* Start *

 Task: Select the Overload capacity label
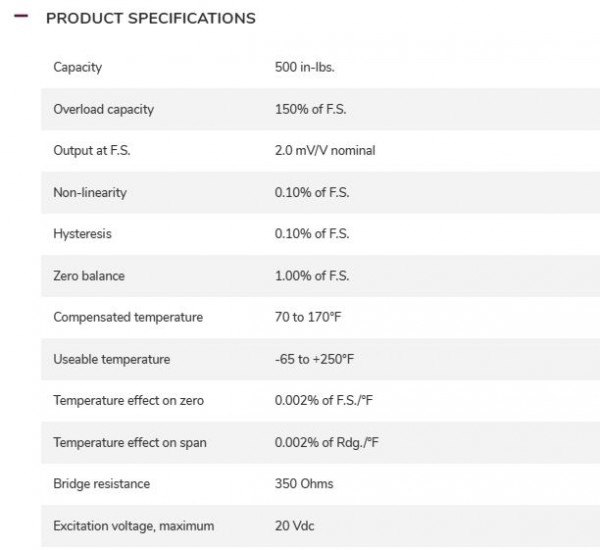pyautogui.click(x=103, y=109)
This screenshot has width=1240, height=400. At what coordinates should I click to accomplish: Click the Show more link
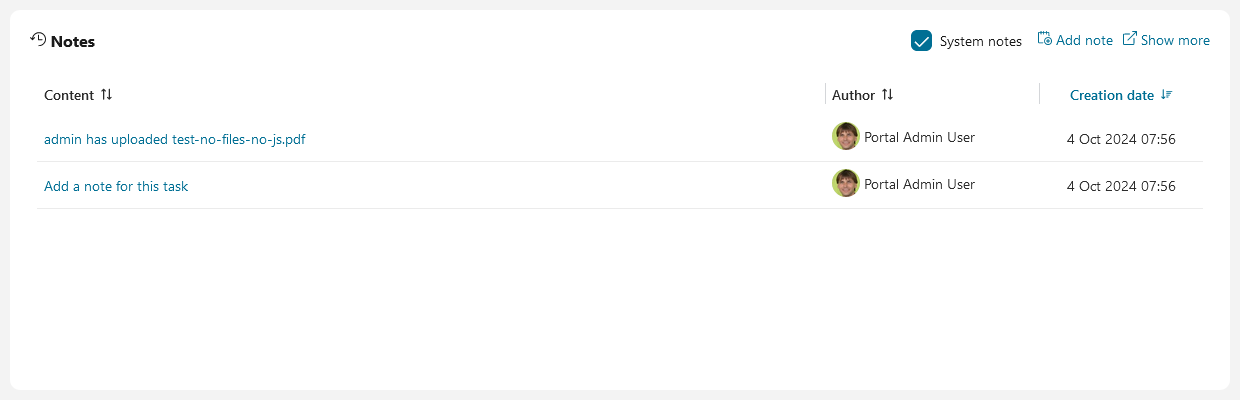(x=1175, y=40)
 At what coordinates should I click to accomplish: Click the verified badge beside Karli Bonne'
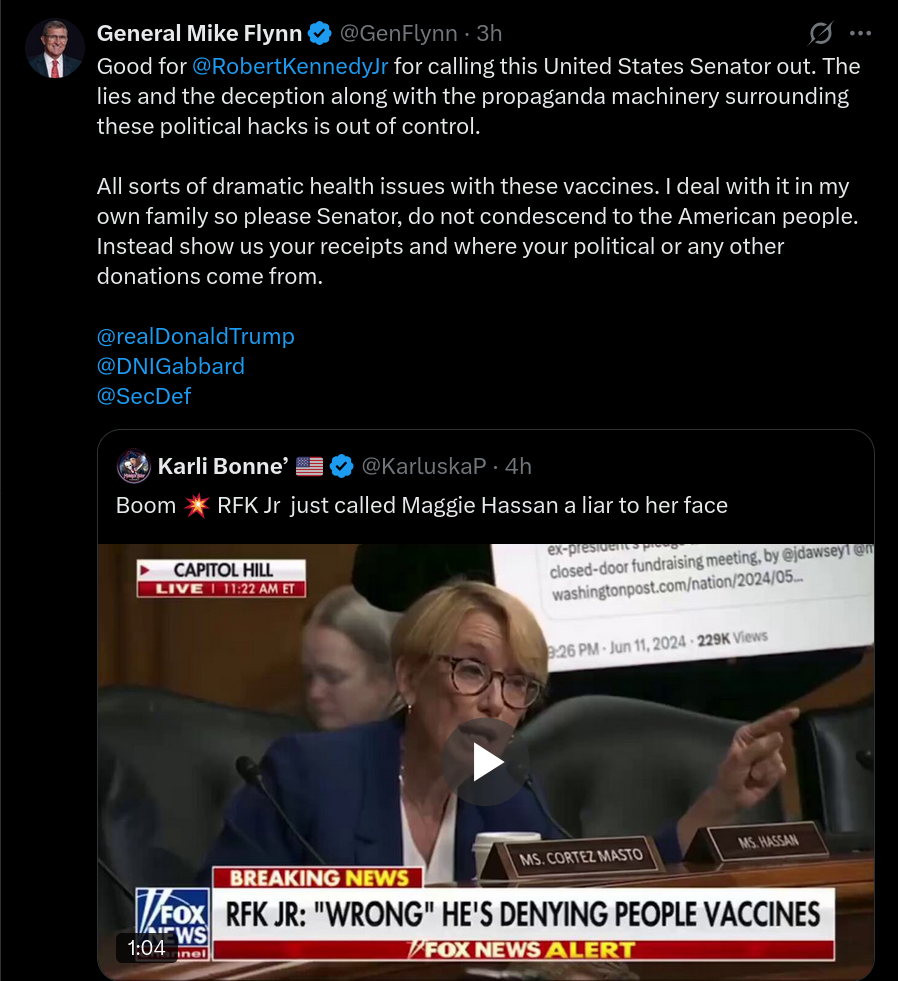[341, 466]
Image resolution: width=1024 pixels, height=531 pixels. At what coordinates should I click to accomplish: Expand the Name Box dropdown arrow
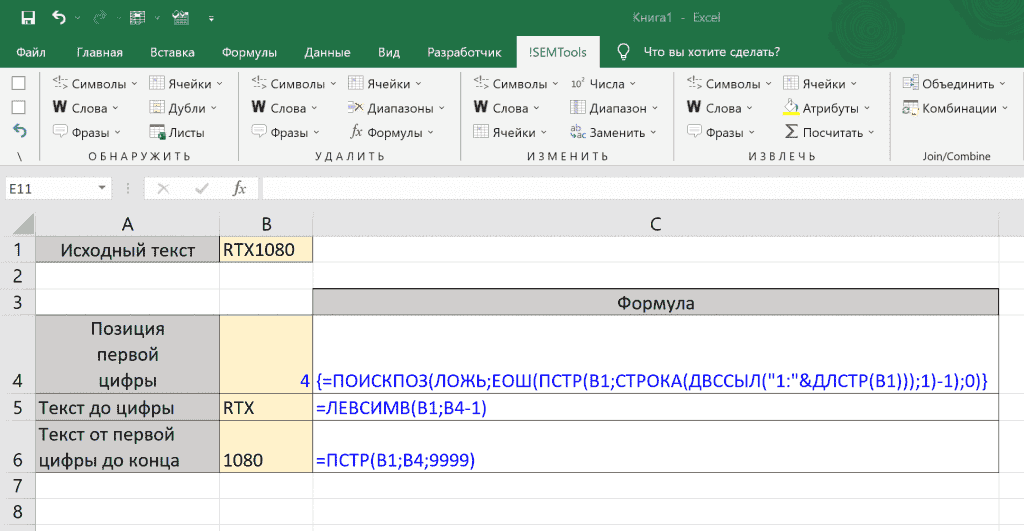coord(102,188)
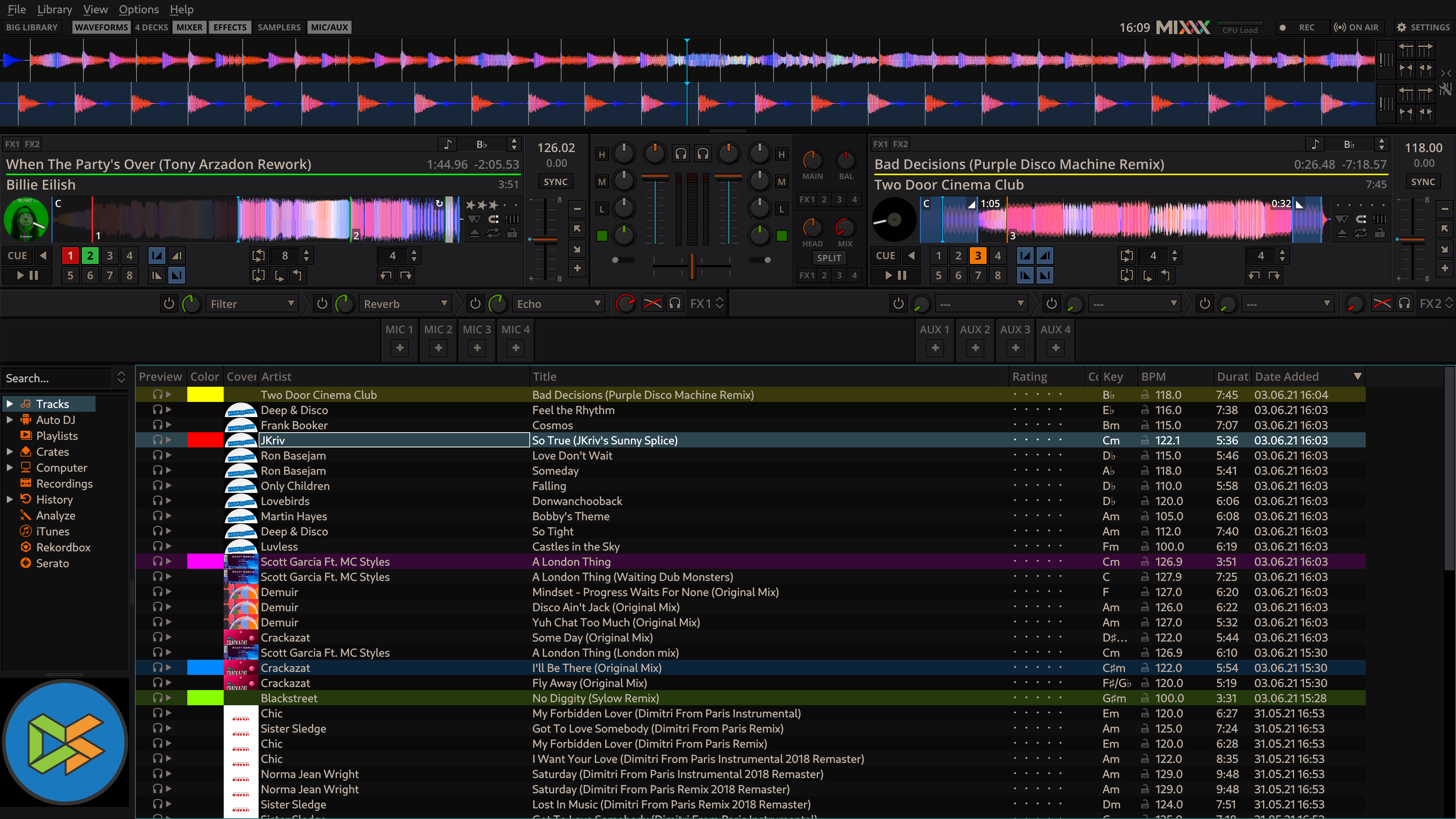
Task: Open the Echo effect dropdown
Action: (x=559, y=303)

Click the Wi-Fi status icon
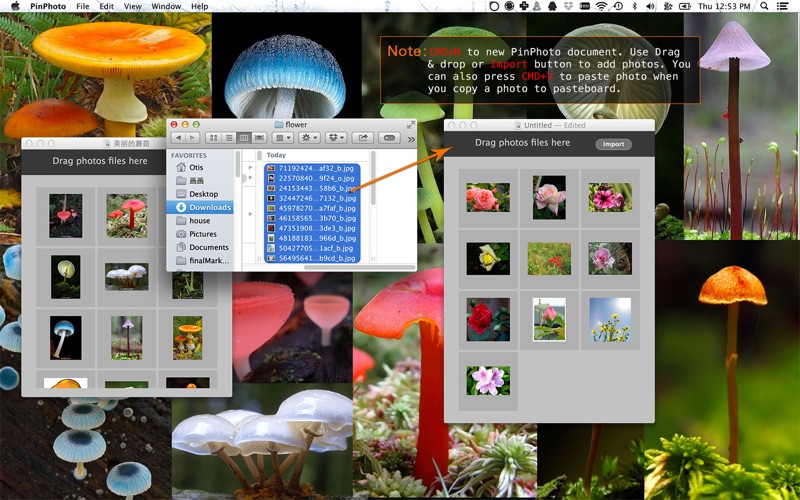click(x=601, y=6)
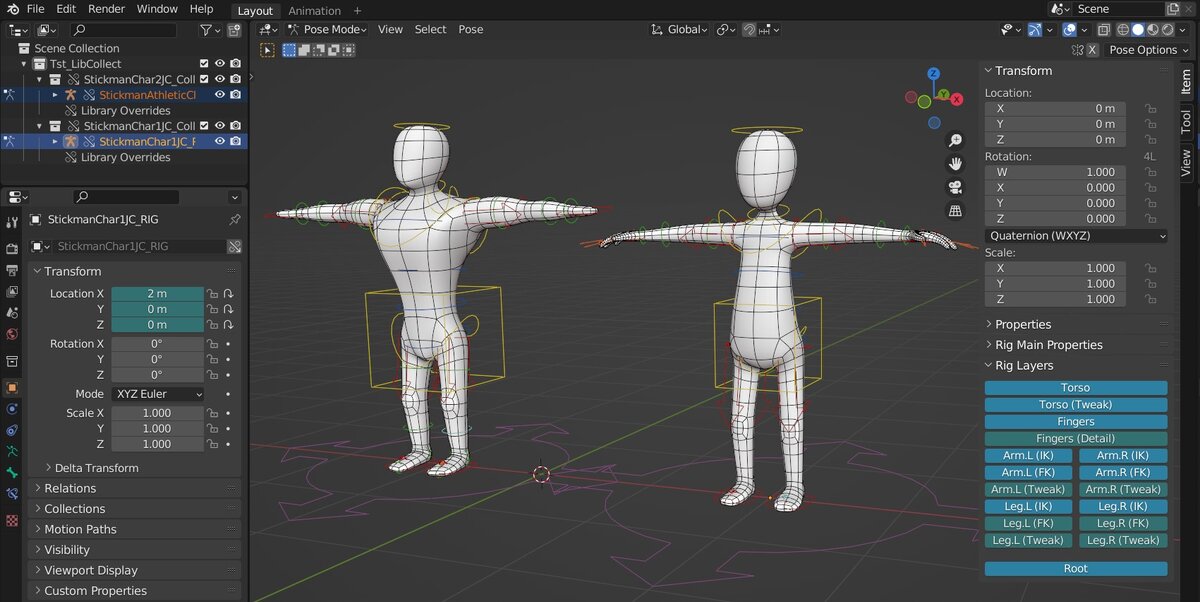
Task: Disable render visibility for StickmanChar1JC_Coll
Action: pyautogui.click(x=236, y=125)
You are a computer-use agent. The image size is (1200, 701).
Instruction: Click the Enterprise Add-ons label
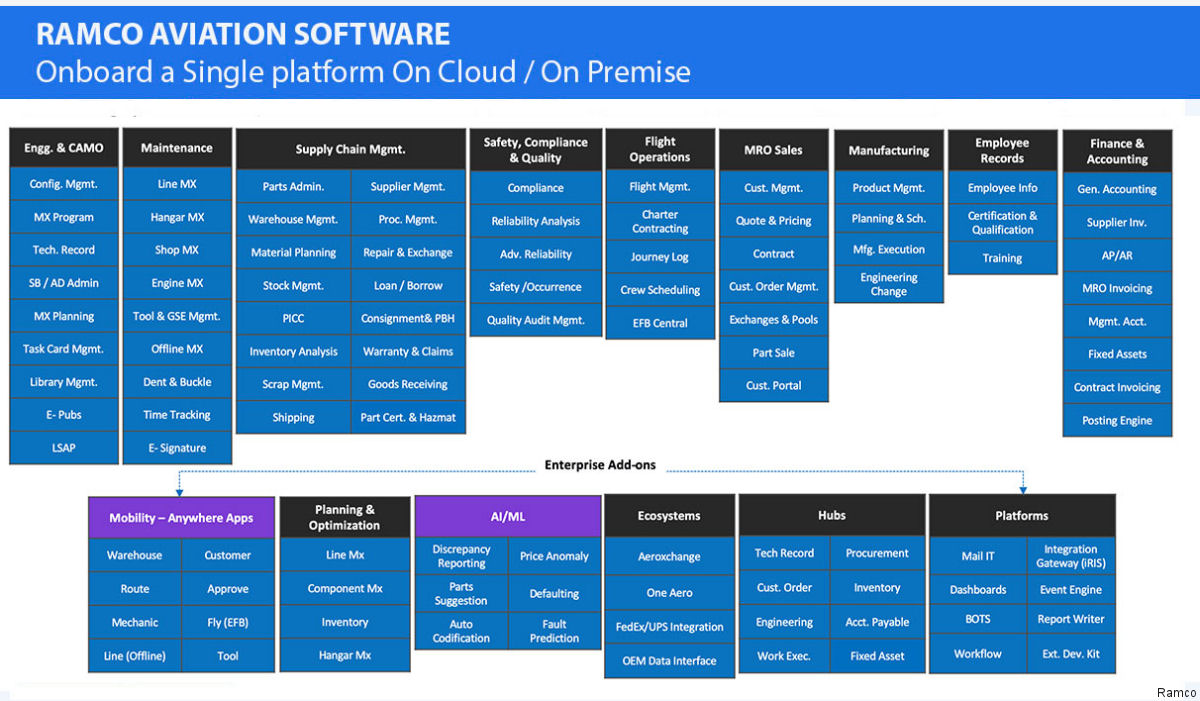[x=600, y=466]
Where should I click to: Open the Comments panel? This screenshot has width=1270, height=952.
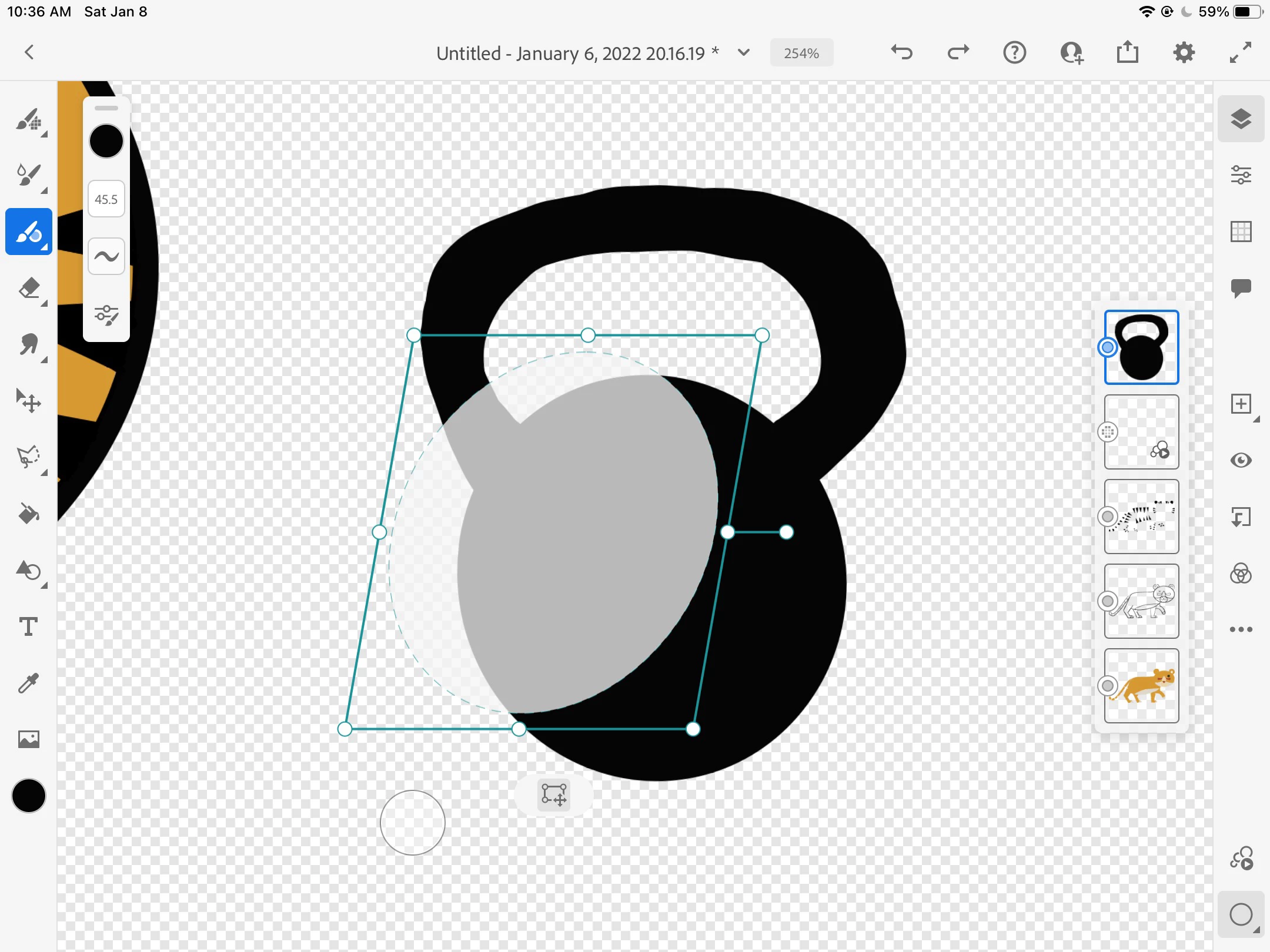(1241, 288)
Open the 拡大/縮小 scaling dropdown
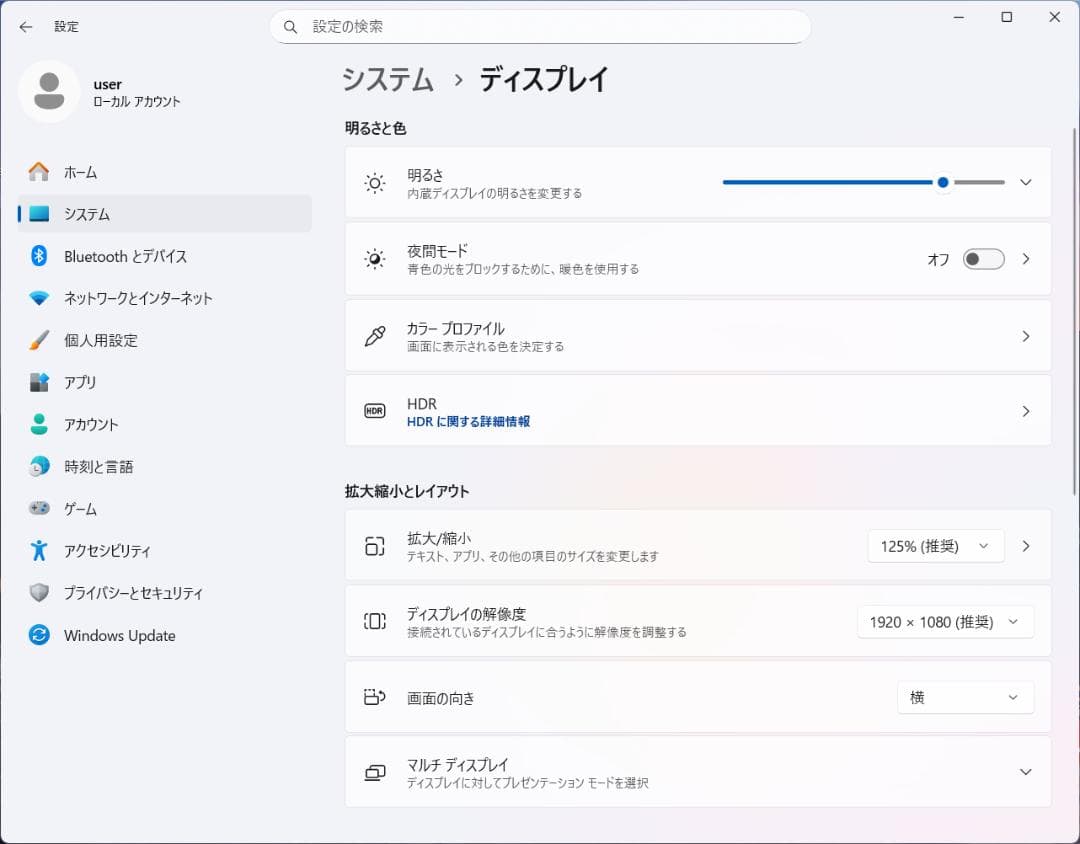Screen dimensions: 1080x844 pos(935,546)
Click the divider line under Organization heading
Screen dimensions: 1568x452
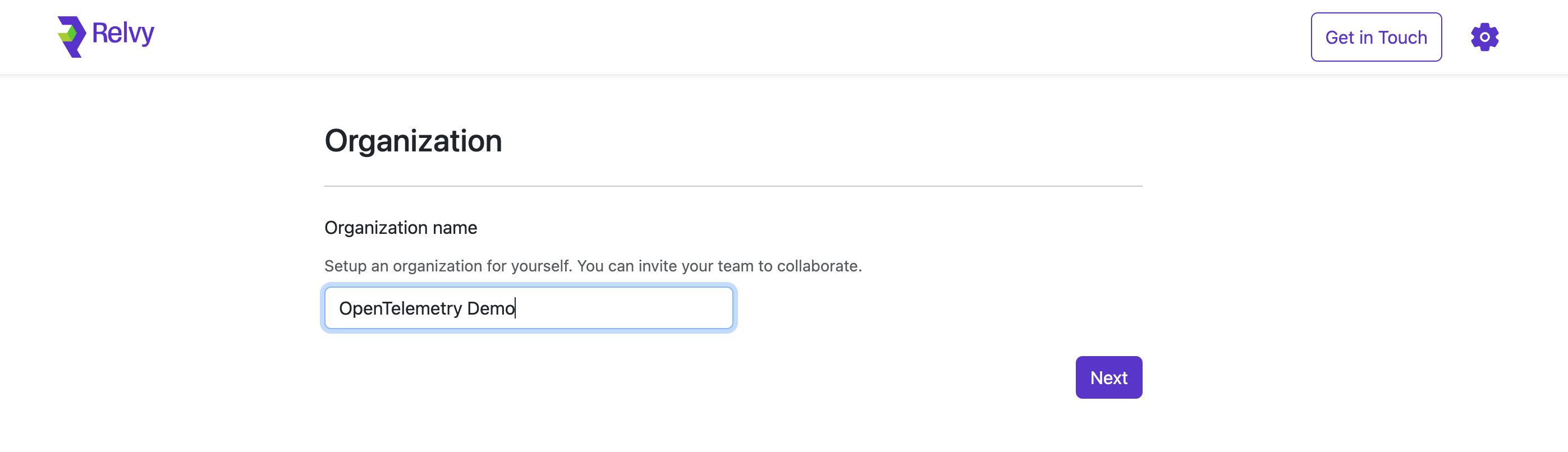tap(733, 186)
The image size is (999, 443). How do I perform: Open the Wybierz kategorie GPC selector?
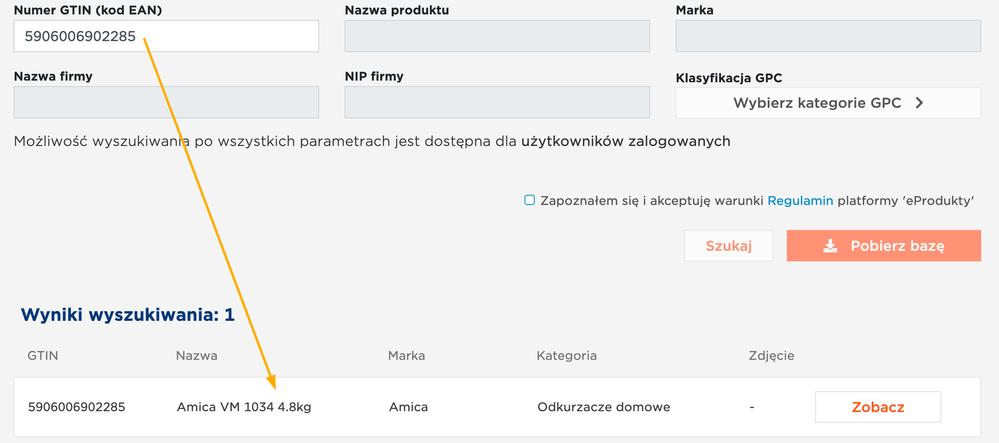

* End *

Return every line of the rows above exactly as it appears, leaving out the pictures.

— The response —
 Task: Select the Overload capacity label
pyautogui.click(x=103, y=109)
This screenshot has width=1240, height=400. At what coordinates should I click to accomplish: Click the Show more link
(x=1175, y=40)
 At what coordinates should I click to accomplish: Click the verified badge beside Karli Bonne'
[341, 466]
Image resolution: width=1024 pixels, height=531 pixels. At what coordinates should I click to accomplish: Expand the Name Box dropdown arrow
coord(102,188)
Task: Open the Echo effect dropdown
Action: (x=559, y=303)

Click the Wi-Fi status icon
click(x=601, y=6)
Task: Disable render visibility for StickmanChar1JC_Coll
Action: pyautogui.click(x=236, y=125)
You are a computer-use agent. The image size is (1200, 701).
Instruction: Click the Enterprise Add-ons label
[x=600, y=466]
Where should I click to: Open the Comments panel? This screenshot has width=1270, height=952.
(1241, 288)
Open the 拡大/縮小 scaling dropdown
Screen dimensions: 1080x844 pos(935,546)
Click the divider line under Organization heading
Screen dimensions: 1568x452
tap(733, 186)
The image size is (999, 443). How do I perform: Open the Wybierz kategorie GPC selector?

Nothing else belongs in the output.